St. Joseph’s Health Care London is leading the way in Ontario with the introduction of endoscopic ultrasound, a technology that helps in the diagnosis and treatment of gastrointestinal diseases through a minimally invasive technique. It is currently available at only a few academic institutions across Canada. St. Joseph’s is the only academic institution to offer this technology presently in Ontario.
Dr. Nadeem Hussain performed his first such procedure at St. Joseph’s in early September, after training at the Medical University of South Carolina (MUSC) with Drs. Peter Cotton, Robert Hawes and Brenda Hoffman. The MUSC team is renowned as the pioneer of endoscopic ultrasound (EUS) in North America. MUSC is one of the few sites in North America offering such training opportunities.
“Endoscopic ultrasound, or EUS, involves the use of an endoscope (a flexible tube with a fiberoptic light and camera) attached with a miniature ultrasound machine (similar to those used to look at fetuses in the womb of pregnant women). This instrument can be inserted either through the mouth, or the anal canal. It not only allows the user to see the lining of the gastrointestinal tract (as conventional endoscopy does i.e., colonoscopy and gastroscopy) but also helps visualize the wall of the gastrointestinal tract as well as the adjacent structures (chest, liver, gallbladder, pancreas, bile system, spleen etc.). It allows the gastroenterologist to visualize beyond the wall of the gastrointestinal tract ‘simulating x-ray vision’,” says Hussain.
EUS has both diagnostic and therapeutic applications and is now often recommended as a standard of care in the staging of many gastrointestinal cancers and lung cancer. Staging helps to determine the extent of cancer tissue’s invasion into the body, which indicates how far advanced the cancer is. Its stage determines the appropriate treatment. “More accurate staging means the treatment, too, is more accurate,” says Hussain. In addition, EUS can be used to obtain tissue samples for pathological diagnosis of a suspected cancer.
“As a palliative treatment modality,” says Hussain, “EUS can deliver injections directly into nerves.” This is particularly important in alleviating pancreatic cancer pain, which is generally a very challenging symptom to manage. Ongoing research is looking at the potential to deliver treatments directly to the site of disease using EUS. This could be the delivery of treatment in the form of pellets of radiation, chemotherapy and potentially even gene therapy directly into tumors.
When compared to traditional ultrasound and other imaging technologies such as magnetic resonance imaging (MRI) and computed tomography (CT), EUS has several advantages: Because the endoscope is placed closer to the targeted tissue it can result in better images. “It also enables doctors to obtain tissue during the examination which improves its ability to be more accurate,” says Hussain.
“From the patient’s perspective, EUS can, in certain circumstances, be a less invasive method of arriving at a diagnosis allowing certain patients to forego unnecessary invasive surgery. It can also lessen their anxiety because some test results are available almost immediately following the procedure allowing for less waiting time.”
“For the health-care system, EUS could help reduce long waiting lists for CT and MRI, easing pressures on a hospital’s X-Ray department.”

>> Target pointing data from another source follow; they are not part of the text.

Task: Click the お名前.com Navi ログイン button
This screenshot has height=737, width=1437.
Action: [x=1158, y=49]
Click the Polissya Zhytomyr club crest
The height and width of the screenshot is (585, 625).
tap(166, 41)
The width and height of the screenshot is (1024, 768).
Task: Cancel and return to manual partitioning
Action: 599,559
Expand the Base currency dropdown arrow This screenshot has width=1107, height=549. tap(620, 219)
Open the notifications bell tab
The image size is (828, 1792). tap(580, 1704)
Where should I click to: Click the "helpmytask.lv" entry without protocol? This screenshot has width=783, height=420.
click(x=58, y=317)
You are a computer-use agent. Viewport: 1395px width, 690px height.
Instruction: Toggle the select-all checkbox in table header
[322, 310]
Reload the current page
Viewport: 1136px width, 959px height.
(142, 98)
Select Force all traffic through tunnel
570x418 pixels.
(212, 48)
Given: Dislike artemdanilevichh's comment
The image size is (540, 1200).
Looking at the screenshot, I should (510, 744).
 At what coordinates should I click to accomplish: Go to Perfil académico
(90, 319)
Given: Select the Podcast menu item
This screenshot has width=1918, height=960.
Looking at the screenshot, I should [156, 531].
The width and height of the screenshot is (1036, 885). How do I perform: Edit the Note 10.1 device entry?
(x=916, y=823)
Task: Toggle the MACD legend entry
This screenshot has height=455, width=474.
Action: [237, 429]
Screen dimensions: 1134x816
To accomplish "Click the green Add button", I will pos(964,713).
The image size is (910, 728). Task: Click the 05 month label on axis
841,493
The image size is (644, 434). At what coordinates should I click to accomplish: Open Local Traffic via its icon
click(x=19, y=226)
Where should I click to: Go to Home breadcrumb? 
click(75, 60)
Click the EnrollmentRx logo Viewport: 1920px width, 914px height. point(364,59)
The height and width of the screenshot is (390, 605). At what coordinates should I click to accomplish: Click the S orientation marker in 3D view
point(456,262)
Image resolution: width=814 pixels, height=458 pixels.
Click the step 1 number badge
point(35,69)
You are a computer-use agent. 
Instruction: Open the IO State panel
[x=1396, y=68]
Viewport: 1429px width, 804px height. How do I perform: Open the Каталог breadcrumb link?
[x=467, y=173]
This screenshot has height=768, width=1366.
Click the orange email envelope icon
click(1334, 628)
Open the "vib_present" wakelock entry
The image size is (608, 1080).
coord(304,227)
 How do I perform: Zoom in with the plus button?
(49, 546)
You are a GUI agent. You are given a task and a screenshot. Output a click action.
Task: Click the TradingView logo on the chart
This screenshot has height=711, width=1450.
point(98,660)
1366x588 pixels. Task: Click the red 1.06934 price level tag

EUS technology has been in development since the mid 1980s, but there have been many hurdles to overcome for it to become a standard of care. In Europe, it has been part of the mainstream medicine for over a decade. “But because the medical community is now seeing more scientific medical validation through research for its utility in clinical practice, EUS is slowly being incorporated into the diagnostic and treatment algorithm for many disease processes,” says Hussain.
One hurdle has been its cost – its price tag can be hefty, averaging anywhere from $0.5 – $1 million capital investment, not including the cost of supporting equipment. Another hurdle has been a manpower issue. The number of doctors trained to perform EUS is presently very small in North America. The small number of institutions with the technology, and physicians with the expertise, mean few opportunities for training additional practitioners. The next challenge is availability. A test is only as helpful as the number of people who can actually have access to it. To help it to become more universal, we need to train more physicians who are qualified to perform this test.
“One of the mandates of St. Joseph’s Health Care London is to become a leader in medical imaging. With the introduction of EUS as an imaging tool, St. Joseph’s is one step closer to meeting this objective. We are now able to offer our community what is considered state-of-the-art tool in imaging technology in North American and Europe.”
“This will be a resource not only for gastroenterologists,” says Dr. Richard Reynolds, Divisional Chief of Gastroenterology for UWO, “it will prove itself useful for oncologists, radiation oncologists, surgeons, various other internal medicine specialists and family physicians. We are anticipating referrals from across Southern Ontario.”